* **EXERCISE OBJECTIVE**:
Pick up the article on treating eating disorders alongside addictions and continue it from its last sentence.

* **PAGE TEXT**:
Imagine treating drug addicts who had to continue taking heroin to stay alive or alcoholics who had to continue drinking gin. Eating disorders have much in common with addictions, and yet total abstinence from the substance causing the problem is, of course, not an option.
Like drug addicts and alcoholics, binge-eaters lose control; they eat because they have an overwhelming compulsion to eat, even when they are full. Those with anorexia, conversely, have a similarly strong compulsion not to eat. And, ironically, even as they count every calorie, they are as obsessed with food as addicts are with their drug of choice.
So, can food be addictive? And if it can, should addiction treatment centers consider expanding their services to include eating disorders?
While addictions and eating disorders infrequently are treated together, doing so may be a valid business opportunity for some—and it may benefit the patient, as eating disorders and addictions frequently co-occur. At Walden Behavioral Care, where we take a “whole health” approach to healthcare, eating disorders and psychiatric disorders are treated in separate wings, and addictions are treated within the psychiatric wing.
Addiction treatment centers may consider adding treatment for eating disorders as a way to expand the business, as an additional source of revenue, and as a way of expanding services to existing clients. Putting eating disorder treatment and addiction treatment in the same facility isn't easy, but it helps that they both have much in common.

* **DATA SHOWN**:
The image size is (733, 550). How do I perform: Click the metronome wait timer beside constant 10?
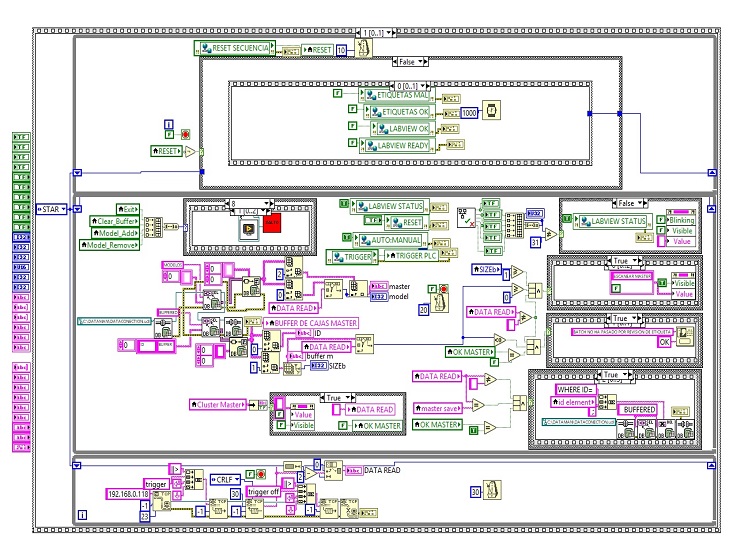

* **EXERCISE RESULT**:
People with eating disorders and those with addictive disorders typically have some similar traits, including:
Difficulty modulating or regulating emotions
A limited repertoire for handling stress
A feeling of being out of control
A tendency to worry a lot
A person trying to overcome binge eating, like a person trying to overcome drug or alcohol addiction, thinks constantly about the substance being abused. Planning for the next meal becomes a major part of the daily life of a binge eater, as it does for a person with anorexia or bulimia. It's not just an obsession; there's a fear of doing something and a compulsion to do it. People trying to recover from eating disorders, like those trying to overcome addictions, are consumed with fear of relapse—typically to the point at which it interferes with functioning normally in everyday life.
Factors leading to eating disorders and addictions may be similar too. In either case, individuals likely have a genetic disposition toward addiction and eating disorders. Other factors that may contribute to eating disorders or addictions include low self-esteem, peer pressure, and a traumatic event(s) such as sexual abuse, emotional abuse, physical violence, or parents' divorce.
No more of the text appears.